Public transport is broken outside of big cities in many parts of Europe and the UK. It’s expensive, unreliable and not available when people need it. Too often, passengers are left with two choices – car ownership or not going to work.
One in four bus services in the UK were axed between 2012 and 2022, and the ongoing cost of living crisis is compounding the issue, with 68% of low earners concerned that cuts and rising costs will stop them being able to work.
Uk startup RideTandem is filling the gap, delivering services in partnership with local, licensed, often family-run, minibus and coach companies.
Today the company announced that it has raised £2.3 million in new funding in a round led by Blackfinch Ventures. I spoke to co-founder and CEO Alex Shapland-Howes to find out more.
He explained that the business started “when we met these dads who were trying to get to work but couldn’t because there was physically no way for them to get to where the jobs were.”
Shapland-Howes visited community centres and job centres, talking to people about how they would get to work every day.
He recalled:
“I met so many people who were getting cabs to work every day. This included a cleaner spending her entire first hour’s wage just to get to work and the last hour to get home.”
The company originally started with a shared taxi service but over time learnt that “the volumes of people travelling were not just two threes and fours, they were often huge numbers. Some of our services have large double-decker buses that are pretty full.”

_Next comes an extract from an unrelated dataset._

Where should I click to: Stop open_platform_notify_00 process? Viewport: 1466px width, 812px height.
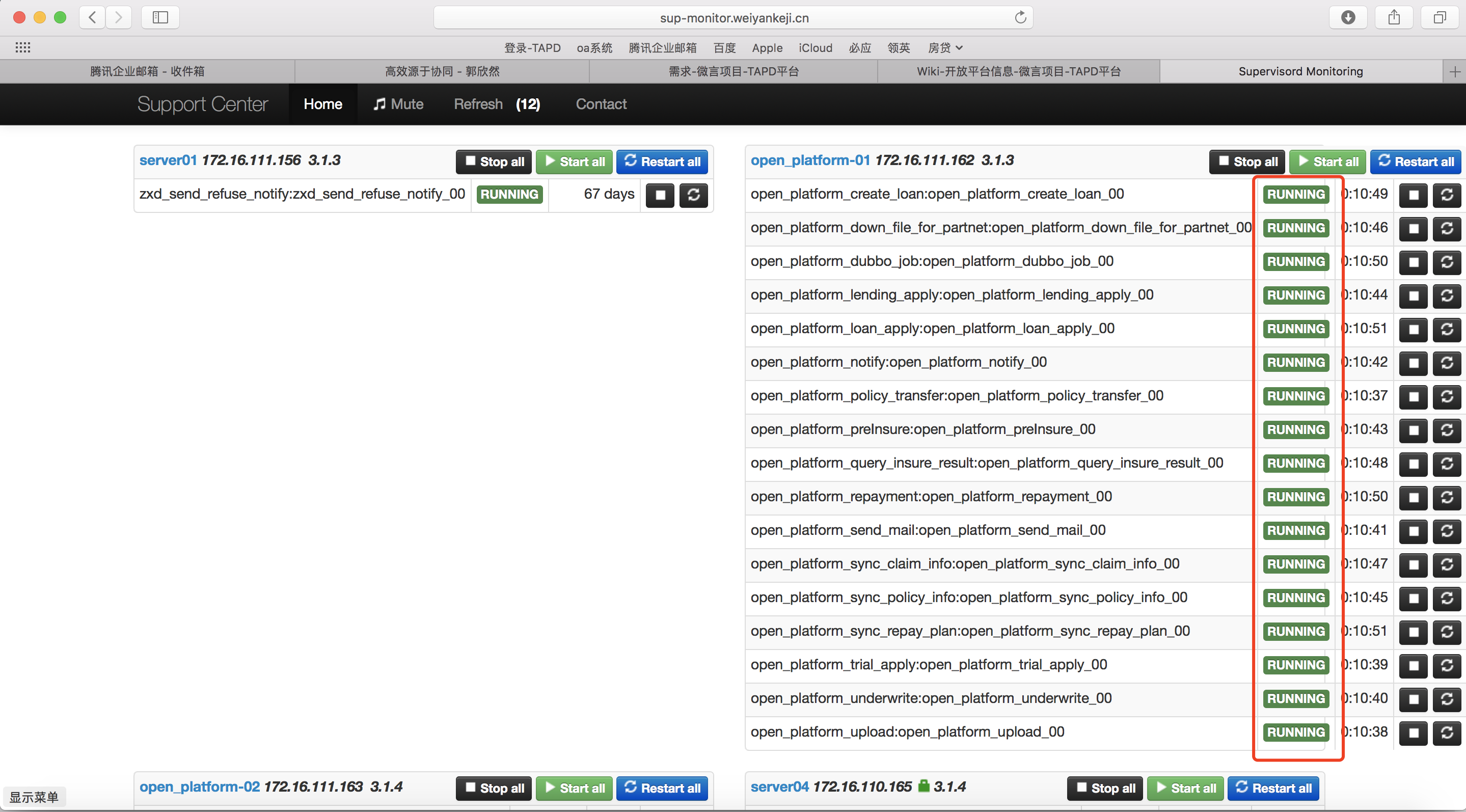click(x=1413, y=363)
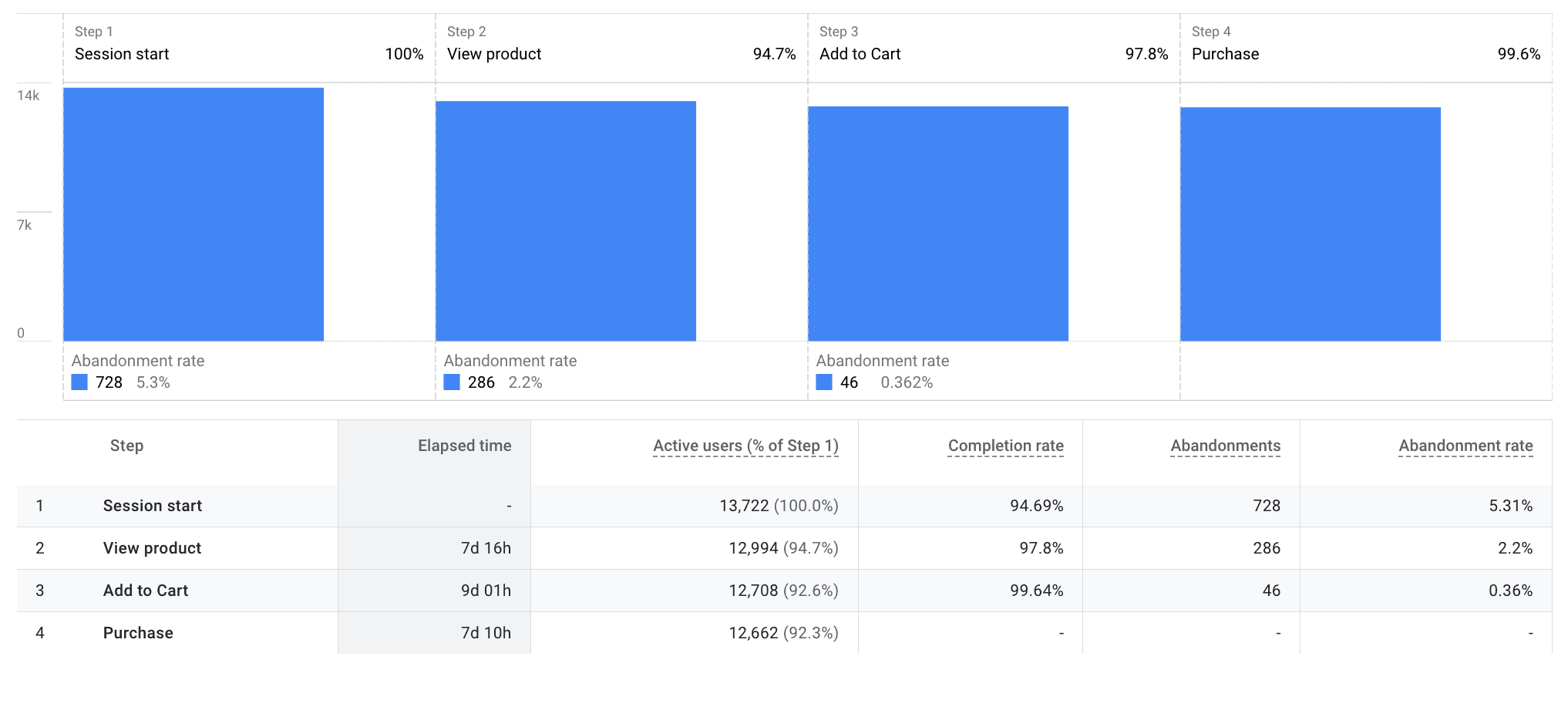Click the Step 1 Session start header

coord(122,54)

With a B2B2C approach, the company sells services to businesses struggling to recruit people because people can’t get to where those jobs are.
Shapland-Howes noted:
“If you have a warehouse or factory, a distribution centre, or a business park outside a town centre, the chances are you’re experiencing this problem.
We can also see if a particular employer is having difficulty recruiting. And so if they’ve got tons of job ads out at the moment, then that may mean they’re having difficulty recruiting due to a lack of transport.”
Clients include Lidl, Next, DPD, and Royal Mail.
Increased demand due to the cost of living crisis
RideTandem originally serviced blue-collar workers but has seen a growth in demand among white-collar people “who literally can’t afford to get to work any other way.”
Reduced carbon emissions
Since the company’s 2019 launch, passengers on RideTandem services have earned more than £40 million in new wages from jobs they otherwise wouldn’t have been able to access.
There’s also a huge environmental benefit in helping move people from their own car into a shared mode of transport.
Trips on RideTandem services have helped to avoid more than 8,000 metric tonnes of CO2 emissions to date – the average RideTandem vehicle carries more than 20 passengers, compared to 1.14 for the average commuter car, and operates at more than 70 per cent capacity.
This will become hugely compelling for companies looking to reduce their Scope 3 carbon emissions.
Further, services like RideTandem are, by default, collecting a massive pool of data that, in the future — in the right political environment — could be used to agitate for and plan new public transport service routes.
The company’s core plan is to continue with UK expansion and is also launching its first intentional market in Germany in the coming months.
FirstMonday VC and Rainmaking Impact invested alongside Blackfinch Ventures in this round, as well as previous backers — Tandem has raised £3.7 million previously — 1818 Venture Capital, Ascension, and Low Carbon Innovation Fund. Angel investors include Softbank Vision Fund’s first female partner and founders of AllPlants and OLIO.